Task objective
Nothing in the entries below may be altered; print them as they stand.

Given data
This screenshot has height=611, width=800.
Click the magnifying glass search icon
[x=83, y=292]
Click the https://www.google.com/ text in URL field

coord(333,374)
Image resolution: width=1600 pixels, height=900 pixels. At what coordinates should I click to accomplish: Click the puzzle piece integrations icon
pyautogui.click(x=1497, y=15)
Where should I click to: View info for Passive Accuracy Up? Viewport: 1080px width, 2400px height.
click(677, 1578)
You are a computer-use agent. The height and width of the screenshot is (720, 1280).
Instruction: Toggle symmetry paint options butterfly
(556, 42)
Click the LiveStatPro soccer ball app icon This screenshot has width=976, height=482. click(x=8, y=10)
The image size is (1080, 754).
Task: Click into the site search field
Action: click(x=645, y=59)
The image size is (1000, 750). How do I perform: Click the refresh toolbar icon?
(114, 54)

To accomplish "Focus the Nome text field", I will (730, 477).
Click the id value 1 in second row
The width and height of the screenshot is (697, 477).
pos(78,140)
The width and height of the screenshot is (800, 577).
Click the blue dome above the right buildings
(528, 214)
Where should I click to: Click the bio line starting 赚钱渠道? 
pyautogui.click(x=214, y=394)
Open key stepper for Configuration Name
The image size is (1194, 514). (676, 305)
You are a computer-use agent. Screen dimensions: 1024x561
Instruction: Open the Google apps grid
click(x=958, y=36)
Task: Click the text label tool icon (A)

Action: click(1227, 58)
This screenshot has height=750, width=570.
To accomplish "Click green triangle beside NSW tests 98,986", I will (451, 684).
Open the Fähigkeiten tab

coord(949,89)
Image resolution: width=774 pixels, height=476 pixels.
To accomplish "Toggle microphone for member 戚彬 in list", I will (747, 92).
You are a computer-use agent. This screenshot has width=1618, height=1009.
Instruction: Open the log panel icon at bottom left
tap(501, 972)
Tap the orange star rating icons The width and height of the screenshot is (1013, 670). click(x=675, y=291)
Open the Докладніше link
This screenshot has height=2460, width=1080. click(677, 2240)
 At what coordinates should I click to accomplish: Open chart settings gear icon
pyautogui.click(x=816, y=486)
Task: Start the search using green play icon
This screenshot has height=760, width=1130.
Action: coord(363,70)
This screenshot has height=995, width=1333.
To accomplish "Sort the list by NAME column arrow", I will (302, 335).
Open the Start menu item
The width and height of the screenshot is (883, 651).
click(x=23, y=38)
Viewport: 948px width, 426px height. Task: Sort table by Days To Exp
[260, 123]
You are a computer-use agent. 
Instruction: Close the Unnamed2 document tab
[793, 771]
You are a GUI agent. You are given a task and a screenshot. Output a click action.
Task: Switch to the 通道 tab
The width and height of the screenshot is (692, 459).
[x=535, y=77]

Task answer
This screenshot has height=611, width=800.
Click the magnifying glass search icon
[x=83, y=292]
Click the https://www.google.com/ text in URL field

coord(333,374)
Image resolution: width=1600 pixels, height=900 pixels. At what coordinates should I click to accomplish: Click the puzzle piece integrations icon
pyautogui.click(x=1497, y=15)
Where should I click to: View info for Passive Accuracy Up? Viewport: 1080px width, 2400px height.
click(677, 1578)
You are a computer-use agent. The height and width of the screenshot is (720, 1280).
Instruction: Toggle symmetry paint options butterfly
(556, 42)
Click the LiveStatPro soccer ball app icon This screenshot has width=976, height=482. click(x=8, y=10)
The image size is (1080, 754).
Task: Click into the site search field
Action: click(x=645, y=59)
The image size is (1000, 750). How do I perform: Click the refresh toolbar icon?
(114, 54)

To accomplish "Focus the Nome text field", I will (730, 477).
Click the id value 1 in second row
The width and height of the screenshot is (697, 477).
pos(78,140)
The width and height of the screenshot is (800, 577).
Click the blue dome above the right buildings
(528, 214)
Where should I click to: Click the bio line starting 赚钱渠道? 
pyautogui.click(x=214, y=394)
Open key stepper for Configuration Name
The image size is (1194, 514). (676, 305)
You are a computer-use agent. Screen dimensions: 1024x561
Instruction: Open the Google apps grid
click(x=958, y=36)
Task: Click the text label tool icon (A)

Action: click(1227, 58)
This screenshot has height=750, width=570.
To accomplish "Click green triangle beside NSW tests 98,986", I will (451, 684).
Open the Fähigkeiten tab

coord(949,89)
Image resolution: width=774 pixels, height=476 pixels.
To accomplish "Toggle microphone for member 戚彬 in list", I will (747, 92).
You are a computer-use agent. This screenshot has width=1618, height=1009.
Instruction: Open the log panel icon at bottom left
tap(501, 972)
Tap the orange star rating icons The width and height of the screenshot is (1013, 670). click(x=675, y=291)
Open the Докладніше link
This screenshot has height=2460, width=1080. click(677, 2240)
 At what coordinates should I click to accomplish: Open chart settings gear icon
pyautogui.click(x=816, y=486)
Task: Start the search using green play icon
This screenshot has height=760, width=1130.
Action: coord(363,70)
This screenshot has height=995, width=1333.
To accomplish "Sort the list by NAME column arrow", I will (302, 335).
Open the Start menu item
The width and height of the screenshot is (883, 651).
click(x=23, y=38)
Viewport: 948px width, 426px height. Task: Sort table by Days To Exp
[260, 123]
You are a computer-use agent. 
Instruction: Close the Unnamed2 document tab
[793, 771]
You are a GUI agent. You are given a task and a screenshot. Output a click action.
Task: Switch to the 通道 tab
The width and height of the screenshot is (692, 459).
[x=535, y=77]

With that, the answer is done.